[Data items]
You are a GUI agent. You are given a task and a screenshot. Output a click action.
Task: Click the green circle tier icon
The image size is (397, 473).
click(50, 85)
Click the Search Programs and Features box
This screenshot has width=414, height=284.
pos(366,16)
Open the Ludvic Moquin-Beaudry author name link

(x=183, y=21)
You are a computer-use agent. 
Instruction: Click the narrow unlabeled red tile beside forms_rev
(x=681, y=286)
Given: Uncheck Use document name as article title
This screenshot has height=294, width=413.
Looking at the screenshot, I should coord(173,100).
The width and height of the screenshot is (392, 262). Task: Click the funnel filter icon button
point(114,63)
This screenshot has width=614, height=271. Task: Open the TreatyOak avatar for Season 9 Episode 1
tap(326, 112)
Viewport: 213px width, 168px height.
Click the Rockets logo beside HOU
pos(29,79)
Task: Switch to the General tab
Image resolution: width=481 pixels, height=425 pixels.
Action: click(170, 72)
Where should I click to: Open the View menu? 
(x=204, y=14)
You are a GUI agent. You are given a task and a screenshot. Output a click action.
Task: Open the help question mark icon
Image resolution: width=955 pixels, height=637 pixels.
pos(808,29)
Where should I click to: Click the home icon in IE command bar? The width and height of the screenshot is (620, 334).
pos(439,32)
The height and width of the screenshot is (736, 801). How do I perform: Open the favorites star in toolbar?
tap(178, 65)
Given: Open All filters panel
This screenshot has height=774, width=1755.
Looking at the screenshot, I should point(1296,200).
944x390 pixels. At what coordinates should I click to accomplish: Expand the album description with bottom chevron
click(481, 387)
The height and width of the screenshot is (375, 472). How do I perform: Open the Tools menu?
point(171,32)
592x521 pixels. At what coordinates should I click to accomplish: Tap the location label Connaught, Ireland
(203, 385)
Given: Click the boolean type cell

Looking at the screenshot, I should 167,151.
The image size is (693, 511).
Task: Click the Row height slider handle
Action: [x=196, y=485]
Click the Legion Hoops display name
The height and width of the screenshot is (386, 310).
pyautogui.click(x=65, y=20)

◆ DIRECTIONS FOR THIS TASK: Your task is to restate, word for word, the line with "944x390 pixels. At" and all lines after it, ending with the last line of the data.

◆ WRITTEN ANSWER:
944x390 pixels. At what coordinates should I click to accomplish: Expand the album description with bottom chevron
click(481, 387)
The height and width of the screenshot is (375, 472). How do I perform: Open the Tools menu?
point(171,32)
592x521 pixels. At what coordinates should I click to accomplish: Tap the location label Connaught, Ireland
(203, 385)
Given: Click the boolean type cell

Looking at the screenshot, I should 167,151.
The image size is (693, 511).
Task: Click the Row height slider handle
Action: [x=196, y=485]
Click the Legion Hoops display name
The height and width of the screenshot is (386, 310).
pyautogui.click(x=65, y=20)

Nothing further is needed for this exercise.